COVID-19’s drastic economic impact has stripped away decades of women’s advancement in the workplace. Although women make up a smaller portion of the workforce, more women lost their jobs at the height of the state-led coronavirus shutdowns than men, Bureau of Labor Statistics data shows.
According to the Bureau, 13.4 million women and 11.9 million men lost their jobs at the peak of the lockdown in April. The female labor participation rate, those working or looking for work, dropped from 57.8 percent in February to just 54.7 percent in April, the lowest since 1986.
Put another way, despite only being 47.2 percent of the workforce pre-shutdown, women accounted for more than 52 percent of the job losses from the pandemic.
This is one reason the Trump administration has focused on reopening states and schools, linking April’s decline in jobs to the closures as labor participation for many females, especially mothers, collapsed due to the school and childcare shutdowns from the coronavirus pandemic. Millions of parents are still staying home.

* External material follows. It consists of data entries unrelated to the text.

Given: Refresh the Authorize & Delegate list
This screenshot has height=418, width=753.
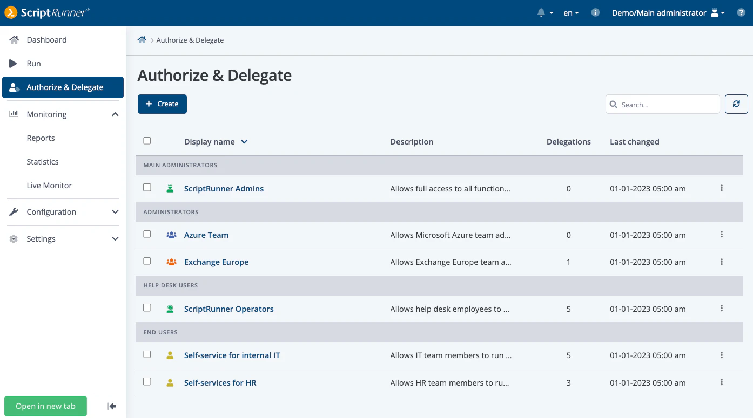Looking at the screenshot, I should coord(736,104).
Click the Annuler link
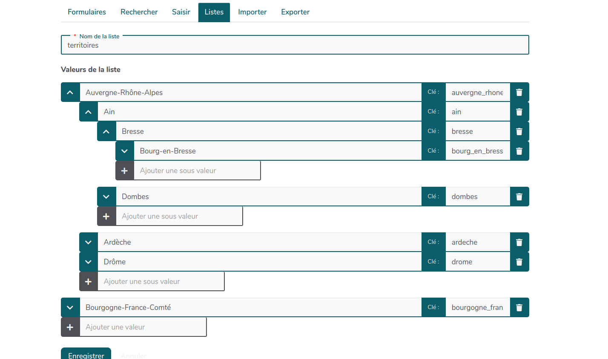608x359 pixels. (133, 355)
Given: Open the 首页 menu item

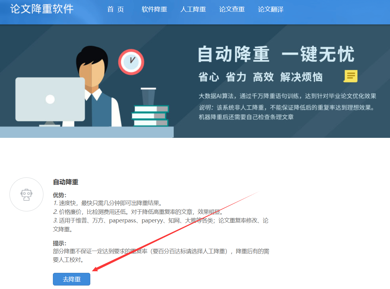Looking at the screenshot, I should (x=115, y=9).
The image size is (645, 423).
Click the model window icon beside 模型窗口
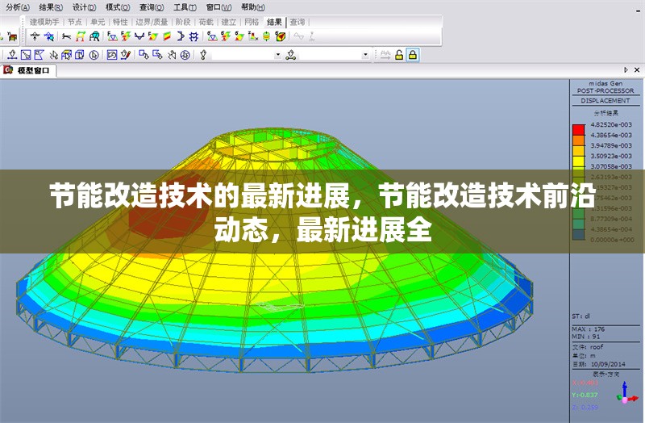8,70
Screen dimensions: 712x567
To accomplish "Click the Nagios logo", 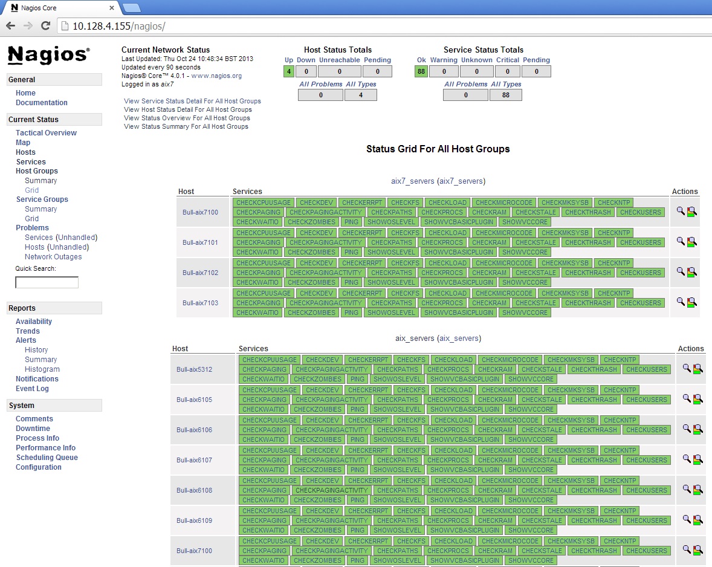I will tap(48, 55).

In 2018, according to Brookings Institution, over 41 million U.S. workers ages 18-64 were caring for at least one child under the age of 18. Almost 83 percent of these have at least one child under age 14 and are more likely to rely on school and childcare.
Yet, according to Education Week 73 percent of the 100 largest school districts are utilizing remote learning this fall.
Robert Romano, Vice President of Public Policy at Americans for Limited Government, said the longer states remain closed, the more it will impact women, eroding years of progress: “One of the strong points of the Trump economy was bringing unemployment to a fifty-year low of 3.5 percent, most of which was owed to 3.7 million women getting jobs starting in Jan. 2017, something the President’s advisor and daughter Ivanka Trump has emphasized.”
Romano added, “Now, thanks to the virus, those gains and more were lost. The state-led COVID-19 lockdowns cost 25 million Americans their jobs, when labor markets bottomed in April, disproportionately impacting women.”
As the country reopens and the economy begins to recover, employment numbers are increasing for both sexes, again led by females. Romano explained, “Now as states, including schools, have slowly begun reopening, almost 13.8 million Americans have returned to work, including 7.5 million women. To get everyone else back to work, states and the economy need to be safely reopened as soon as possible, including schools.”
In 1960, the female labor participation rate was just 37 percent, but as women entered the labor force, it peaked in 2000 at 60.3 percent before dipping during the Bush and Obama years, bottoming in Oct. 2015 at 56.6 percent. Then, it rebounded in the Trump years, reaching 57.9 percent in Jan. 2020 right before the pandemic hit.
Now, as the economy reopens and employment numbers are increasing for all Americans, women are again leading the way. That is why states should support President Trump’s emphasis on safely reopening states and schools — so everyone can get back to work.
Megan Marzzacco is a contributing editor at Americans for Limited Government.